For this experiment, we use a gating paradigm, a well-known technique borrowed from human speech processing research (e.g. [
54,
55]). In the gating experiment, a word is presented to the VGS model in speech segments of increasing duration, that is, with an increasing number of phones, and the model is asked to retrieve an image of the correct visual referent on the basis of the speech signal available so far. We then analyse the effects of word competition and several control factors on word recognition performance.

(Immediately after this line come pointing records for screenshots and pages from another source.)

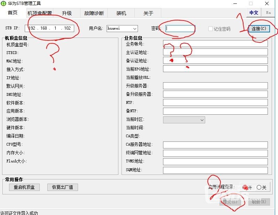
Task: Open the 关于 tab
Action: [148, 13]
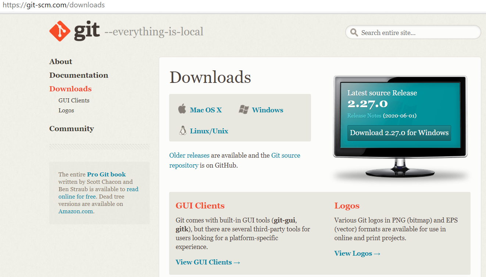Screen dimensions: 486x277
Task: Go to GUI Clients sidebar sub-item
Action: coord(74,100)
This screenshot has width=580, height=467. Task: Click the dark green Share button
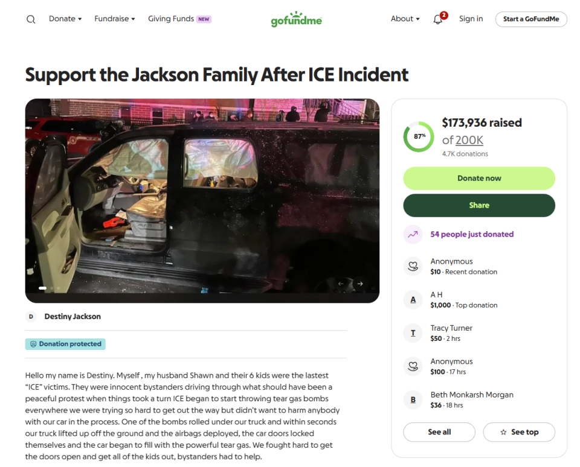[479, 205]
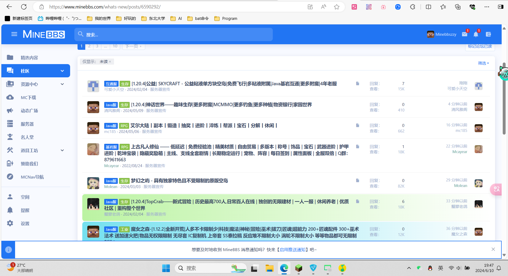Expand the 社区 sidebar section
This screenshot has height=276, width=508.
click(62, 71)
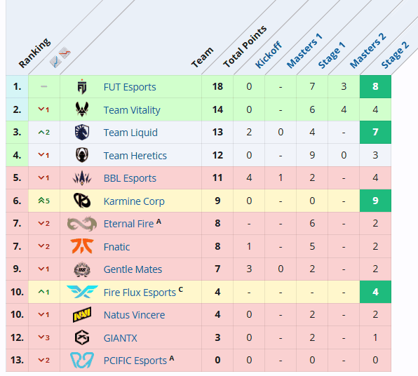Click the orange Fnatic logo
This screenshot has height=376, width=418.
pos(82,246)
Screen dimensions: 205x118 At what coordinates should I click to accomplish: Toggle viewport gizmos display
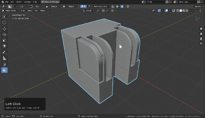[160, 11]
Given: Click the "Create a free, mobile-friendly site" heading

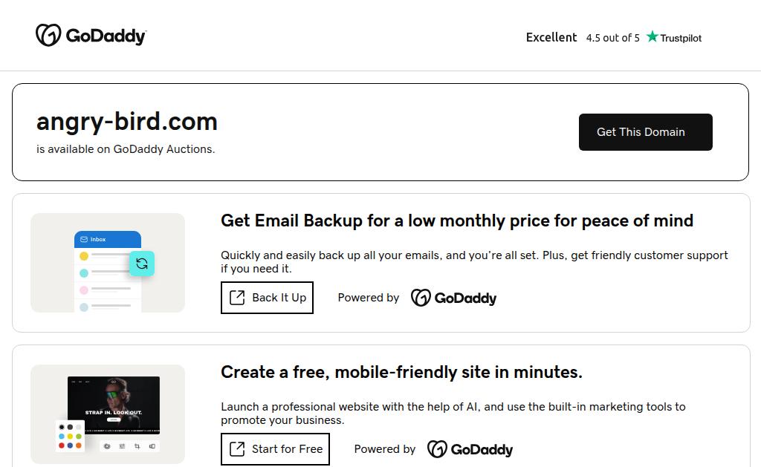Looking at the screenshot, I should 401,372.

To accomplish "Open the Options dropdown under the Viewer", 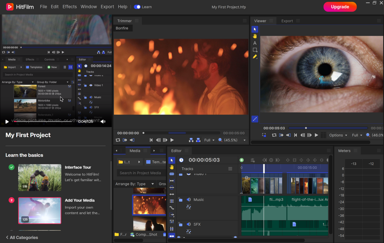I will tap(338, 135).
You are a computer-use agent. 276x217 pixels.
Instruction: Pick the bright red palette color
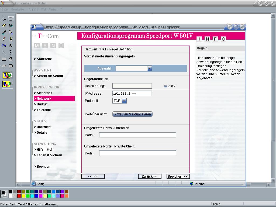click(19, 196)
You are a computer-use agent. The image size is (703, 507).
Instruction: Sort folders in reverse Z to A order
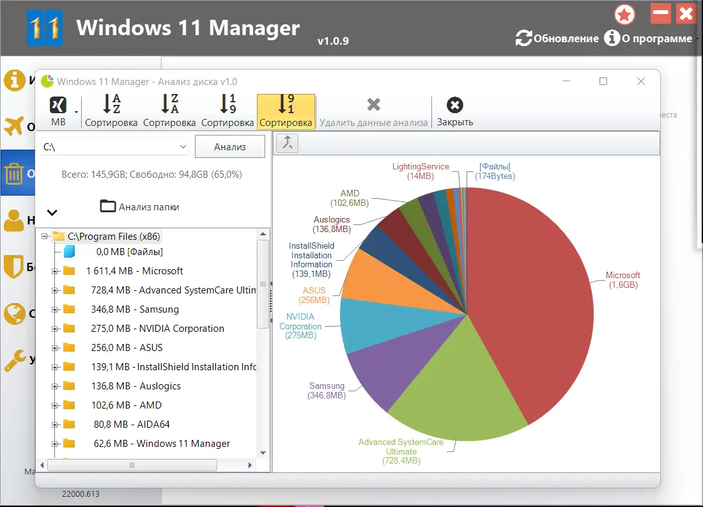click(169, 111)
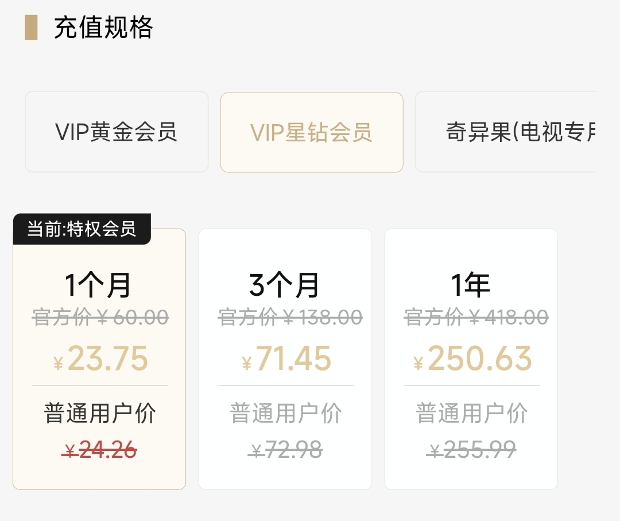Click 普通用户价 label in the 1个月 card

click(100, 413)
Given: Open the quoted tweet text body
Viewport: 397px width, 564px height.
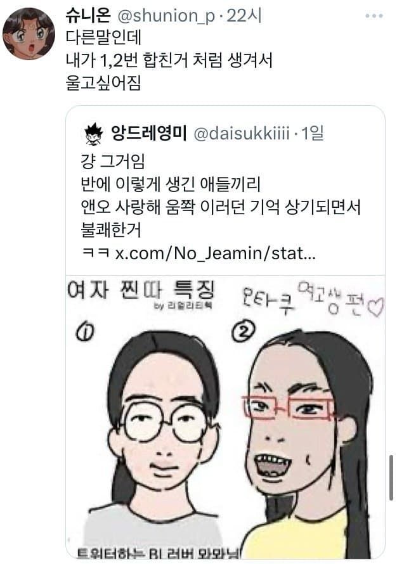Looking at the screenshot, I should point(220,207).
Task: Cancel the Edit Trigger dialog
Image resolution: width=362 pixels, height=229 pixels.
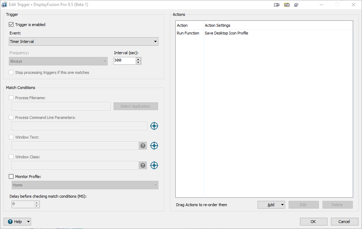Action: 344,222
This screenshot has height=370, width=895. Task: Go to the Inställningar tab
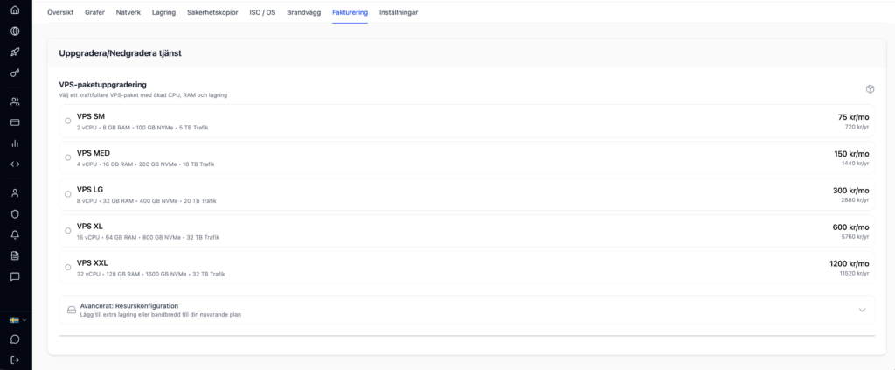pos(399,12)
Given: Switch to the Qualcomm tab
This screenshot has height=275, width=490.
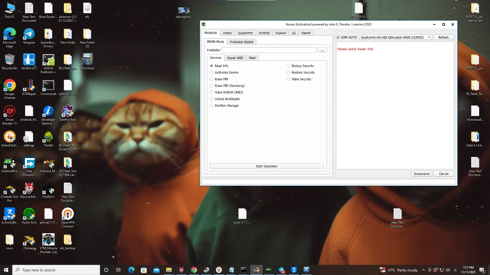Looking at the screenshot, I should [245, 33].
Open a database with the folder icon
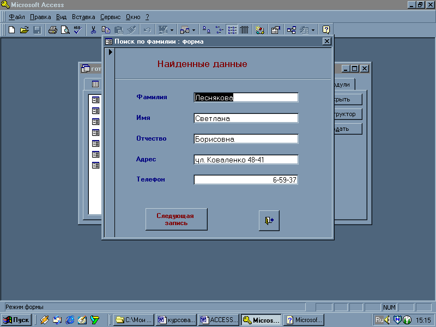The width and height of the screenshot is (436, 327). (24, 30)
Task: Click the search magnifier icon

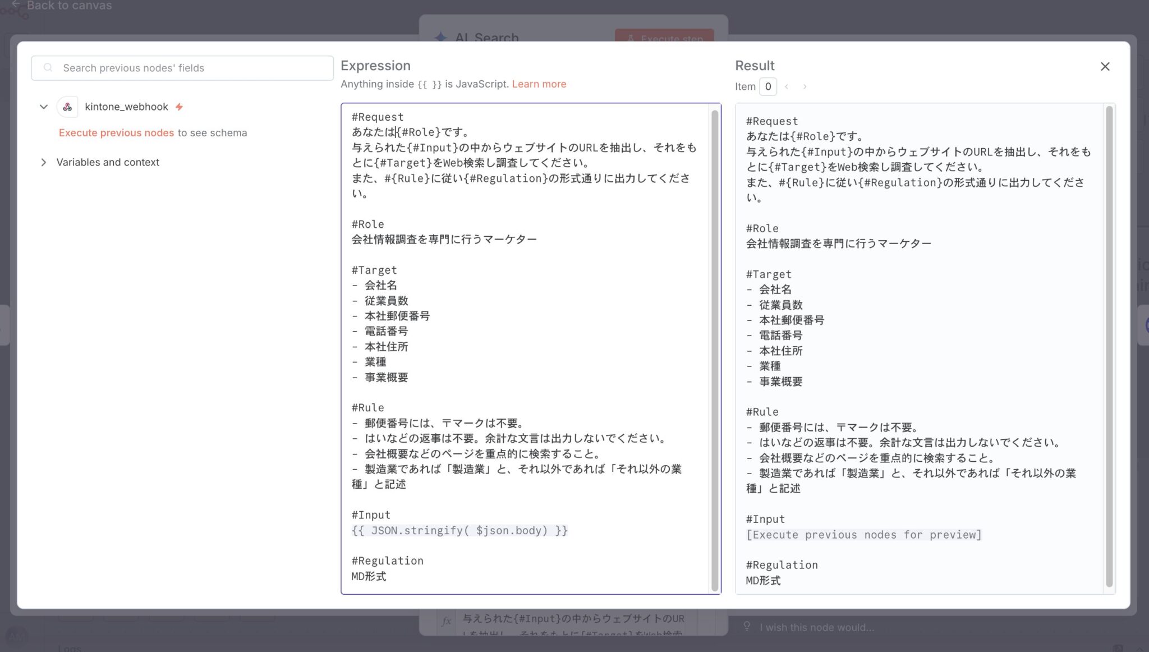Action: pos(48,68)
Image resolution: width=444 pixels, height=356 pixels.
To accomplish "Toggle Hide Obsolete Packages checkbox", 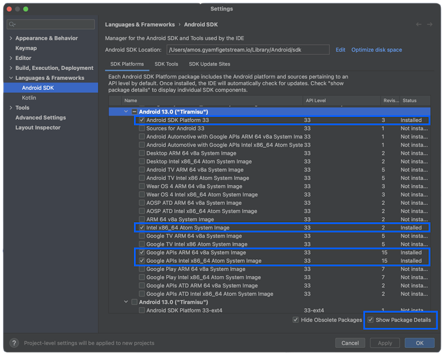I will pos(296,320).
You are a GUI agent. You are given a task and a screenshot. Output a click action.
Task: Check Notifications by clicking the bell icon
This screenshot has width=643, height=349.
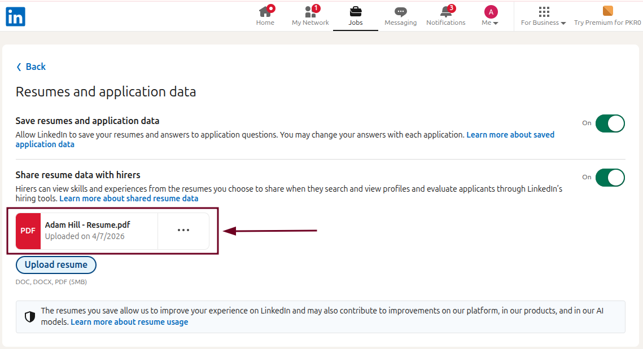coord(445,11)
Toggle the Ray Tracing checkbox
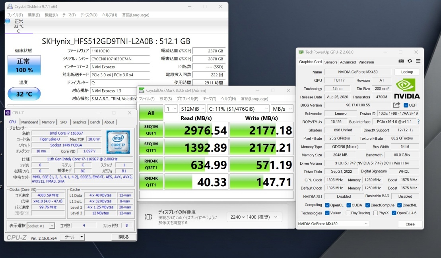Viewport: 441px width, 258px height. (348, 213)
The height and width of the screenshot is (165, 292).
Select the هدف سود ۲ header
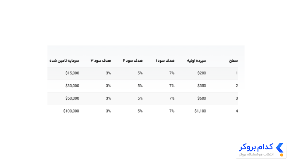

In our third experiment we investigate whether our VGS model learns to differentiate between singular and plural instances of nouns. By the same principle of co-occurrences between the visual and auditory streams that allows the model to discover and recognise nouns, it may also be able to differentiate between their singular and plural forms. We test this by presenting both forms of all nouns to the model, and analysing whether the retrieved images contain single or multiple visual referents of that noun.
Our
fourth question investigates VQ, a technique that was recently first applied to VGS models by Harwath, Hsu and Glass [
13]. Their model acquired discrete linguistic units, including words. However, it is still an unanswered question whether such VQ-induced word units also aid the recognition of words in isolation. If they do, the addition of VQ layers should improve word recognition results of our VGS model. Havard, Chevrot and Besacier [
30] improved retrieval performance of their VGS model by providing explicit word boundary information, thereby showing that knowledge of the linguistic units is indeed beneficial to the model. Rather than explicitly providing word boundary information, VQ layers allow units to emerge in an end-to-end fashion. Because prior knowledge of word boundaries is not cognitively plausible, VQ layers are a more suitable approach for our cognitive model. To investigate if the introduction of VQ layers indeed aids word recognition, all our experiments compare the baseline VGS model to a VGS model with added VQ layers.
To foreshadow our results, we find that (1) our VGS model does learn to recognise words in isolation but performance is much higher on nouns than on verbs; (2) word recognition in the model is affected by competition similarly to humans; (3) the model can distinguish between singular and plural nouns to a limited extent; and (4) the use of VQ layers does not improve the model’s recognition performance.